MALE SHOEGAZE posted:

unit testing is just about testing bits of code in isolation. mathematical functions make this really simple because math functions are (in theory at least, i'm sure things are wildly different in practice) "pure" and deterministic: a single input always maps to a single output.

So, to effectively unit test a math function, you should just be able to define a table of expected inputs and expected outputs, and then feed that table into a test that executes the function with the given input and assert that it matches the expected output. That's it. That's unit testing.

This is more complex and difficult to do in non-functional code because frequently the unit under test will rely on some implicit global state in order to return the desired output, so in order to unit test effectively, you have to setup your global state. This is why dependency injection is popular: It makes your global state an explicit parameter to the unit being tested, which allows you to unit test more easily.

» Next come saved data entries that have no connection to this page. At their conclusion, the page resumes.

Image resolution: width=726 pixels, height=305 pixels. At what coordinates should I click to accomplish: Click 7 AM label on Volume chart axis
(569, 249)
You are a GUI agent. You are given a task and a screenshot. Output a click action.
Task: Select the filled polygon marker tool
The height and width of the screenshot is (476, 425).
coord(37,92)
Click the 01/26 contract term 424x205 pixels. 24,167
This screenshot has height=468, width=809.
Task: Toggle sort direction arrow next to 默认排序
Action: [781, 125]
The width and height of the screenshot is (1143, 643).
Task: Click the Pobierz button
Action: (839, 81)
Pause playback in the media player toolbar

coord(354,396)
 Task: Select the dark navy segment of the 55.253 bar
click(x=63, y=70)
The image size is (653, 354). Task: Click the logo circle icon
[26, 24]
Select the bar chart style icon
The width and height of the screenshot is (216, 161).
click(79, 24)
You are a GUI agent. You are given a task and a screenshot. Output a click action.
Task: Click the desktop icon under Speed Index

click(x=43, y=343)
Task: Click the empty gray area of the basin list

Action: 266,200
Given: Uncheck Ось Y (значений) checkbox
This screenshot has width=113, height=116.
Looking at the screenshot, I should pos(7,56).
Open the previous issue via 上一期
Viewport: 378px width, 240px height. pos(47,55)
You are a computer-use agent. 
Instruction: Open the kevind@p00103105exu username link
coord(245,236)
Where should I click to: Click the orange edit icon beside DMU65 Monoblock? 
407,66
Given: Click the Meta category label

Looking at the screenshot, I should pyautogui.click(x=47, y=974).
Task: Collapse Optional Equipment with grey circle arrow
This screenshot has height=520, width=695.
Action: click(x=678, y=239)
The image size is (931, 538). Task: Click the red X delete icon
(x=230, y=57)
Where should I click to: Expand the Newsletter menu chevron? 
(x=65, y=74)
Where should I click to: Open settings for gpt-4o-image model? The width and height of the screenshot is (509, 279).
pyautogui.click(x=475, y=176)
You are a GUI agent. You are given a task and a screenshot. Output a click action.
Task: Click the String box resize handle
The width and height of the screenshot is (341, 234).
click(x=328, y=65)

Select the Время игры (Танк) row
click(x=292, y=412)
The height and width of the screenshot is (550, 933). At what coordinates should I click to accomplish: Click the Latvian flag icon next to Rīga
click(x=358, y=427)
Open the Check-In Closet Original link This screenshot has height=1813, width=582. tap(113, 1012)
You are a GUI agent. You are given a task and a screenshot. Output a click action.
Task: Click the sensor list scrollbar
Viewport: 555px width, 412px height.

while the last paragraph partially went over my head, the first two seem to correspond to what i have been doing. just in a typical for myself manner, i was, in an entirely unnecessary overcomplication, banging my head against procedural generation of expected outputs for functions which are "unique output generators", i.e. not different implementations of functions found in well-known and trusted math libraries that could be benchmarked against

cinci zoo sniper
Mar 15, 2013




Jabor posted:

most people don't understand unit testing, so it's not like you're alone in that

one big complication is that there are two fundamentally different types of testing, but people just lump them all in as a "unit test" without clarifying which one they mean.

- regression testing is all about making it possible to change code, without inadvertently breaking functionality. a good regression test starts failing if the code changes in such a way that something is now broken ("has regressed"), while continuing to pass if the change doesn't affect the functionality tested by that particular test.
- specification testing is all about ensuring that the code being written matches some form of prior specification as to what it should be doing. often you can use the same bank of tests to test multiple different implementations that claim to meet the specification.

for regression testing, it's totally reasonable to run the code, see what value it's actually outputting in a relevant scenario, and just writing a test to ensure that it keeps outputting that same value in that particular scenario. if you've chosen a bad scenario your test might end being a bad test (in that it fails all the time even when the changes don't actually break anything), but it will still be a valid regression test.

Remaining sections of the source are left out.